Running a Low Cost, Versatile Data Management Ecosystem with Apache Spark at Core
- Data Engineering
- Moscone South | Upper Mezzanine | 155
- 35 min
Data is the key component of Analytics, AI or ML platform. Organizations may not be successful without having a Platform that can Source, Transform, Quality check and present data in a reportable format that can drive actionable insights.
This session will focus on how Capital One HR Team built a Low Cost Data movement Ecosystem that can source data, transform at scale and build the data storage (Redshift) at a level that can be easily consumed by AI/ML programs - by using AWS Services with combination of Open source software(Spark) and Enterprise Edition Hydrograph (UI Based ETL tool with Spark as backend)
This presentation is mainly to demonstrate the flexibility that Apache Spark provides for various types ETL Data Pipelines when we code in Spark.
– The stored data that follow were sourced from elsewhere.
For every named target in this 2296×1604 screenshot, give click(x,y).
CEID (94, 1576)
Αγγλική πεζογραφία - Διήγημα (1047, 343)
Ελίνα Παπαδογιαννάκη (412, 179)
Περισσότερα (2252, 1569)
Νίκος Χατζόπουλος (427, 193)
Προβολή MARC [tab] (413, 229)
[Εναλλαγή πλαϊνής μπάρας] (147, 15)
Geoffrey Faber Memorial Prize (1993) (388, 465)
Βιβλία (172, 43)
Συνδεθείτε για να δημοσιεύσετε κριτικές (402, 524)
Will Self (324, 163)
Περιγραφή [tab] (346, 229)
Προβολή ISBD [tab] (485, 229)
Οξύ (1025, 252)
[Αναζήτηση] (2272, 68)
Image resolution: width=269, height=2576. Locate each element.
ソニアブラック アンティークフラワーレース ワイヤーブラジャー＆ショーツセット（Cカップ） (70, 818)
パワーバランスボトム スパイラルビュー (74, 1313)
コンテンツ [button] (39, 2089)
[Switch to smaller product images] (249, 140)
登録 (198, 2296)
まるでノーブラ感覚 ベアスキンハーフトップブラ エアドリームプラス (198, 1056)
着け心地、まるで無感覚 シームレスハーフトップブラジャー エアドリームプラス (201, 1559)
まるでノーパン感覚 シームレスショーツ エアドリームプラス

We have been running 3 types of pipelines over 6+ years , over 400+ nightly batch jobs for < $1000/mo. (1) Spark on EC2 (2) UI Based ETL tool with Spark backend (on the same EC2) (3) Spark on EMR. We have a CI/CD pipeline that supports easy integration and code deployment in all non-prod and prod regions ( even supports automated unit testing). We will also demonstrate how this ecosystem can failover to a different region in less than 15 minutes , making our application highly resilient.